A Titiana se le escapó una carcajada.
—Te infiltrarás. Tú. La Emperatriz Rosa.
—Sí. Oye, no te rías de mí —le exigió, dándole un golpe con un pie en la pierna—. Podría hacerlo perfectamente. Tú me ayudarías. Acabas de prometer que me protegerías, así que tendrías que ir conmigo.
—No te dejaría infiltrarte, Vita. Esa sería la manera de protegerte.
—Tonterías. —Movió los dedos para restarle importancia, pero Titiana se los aferró mejor. Le quedaba trabajo por hacer—. Haría lo que tuviera que hacer para mantener el control. Pero nada de pasear por fiestas solo para saludar a gente estúpida.
La sonrisa de Titiana decía que no se lo creía. A fin de cuentas, esa gente estúpida era la que mantenía con dinero el palacio y la villa imperial y parte de las arcas de los Rosa; la duda era lícita. Tendría que encontrar alternativas, pero lo haría. Estaba convencida de ello. Encontraría cómo salvar el mundo. Encontraría, por supuesto, la forma de ser la Emperatriz más poderosa de todas y que nadie la pusiera jamás en duda nunca más.

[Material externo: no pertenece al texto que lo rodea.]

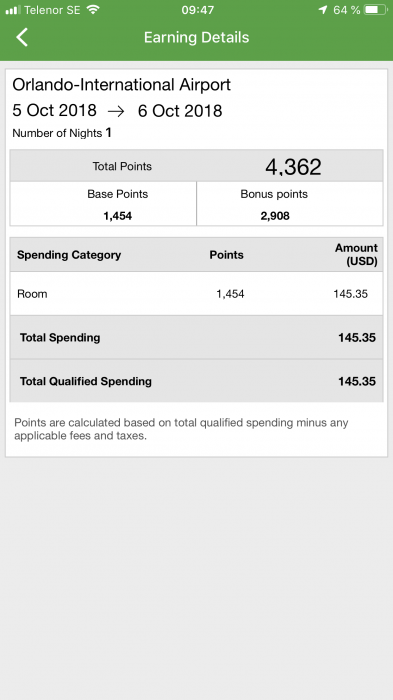
Task: Tap the Spending Category column header
Action: tap(69, 255)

Titiana enganchó el último lazo y tiró de él con suavidad. Tenía el regazo lleno de telas brillantes, con perlas bordadas y pequeñas flores secas. Vita volvió a reírse y, con las manos libres, cogió todo aquello y lo lanzó por el borde del tejado antes de que a la aprendiza le diera tiempo a reaccionar.
—¿Pero qué…?
Puso las manos desnudas sobre el pecho de Titiana y la obligó a tumbarse sobre el tejado. Después, se colocó a su lado. Así era difícil ignorar el cielo cubierto de estrellas. Se fijó en cada mota, cada brillo.
Giró la cabeza para mirar a Titiana. En esa ocasión, la encontró atendiendo a lo espectacular que era el cielo, el perfil recortado en la oscuridad. Hacía poco le había dicho que no dejaba de crecer, como si fuera un roble, y era cierto. Se había hecho mucho más alta que ella, más fuerte; pero tenía la misma nariz de siempre y los mismos hoyuelos.
—Serás la mejor guardia de todas —le dijo—. Protegerás el Imperio. Todo irá bien.
La aprendiza dio un pequeño respingo. Lentamente, ladeó también la cabeza para mirarla. Incluso con esa ausencia de luz, Vita era capaz de distinguir el rubor en sus mejillas. Se lo había dicho en serio: no había nadie más leal. Eso era lo que necesitaba una guardia. Deber, honor, lealtad. Fauna lo decía siempre de De Nero.
—¿Y si no lo soy? —dudó Titiana.
—Seguro que sí. —Estiró los dedos desnudos y dio con la mano de Titiana en medio—. Confío en ti.
Porque Vita Rosa solucionaba sus problemas, y Titiana nunca sería uno.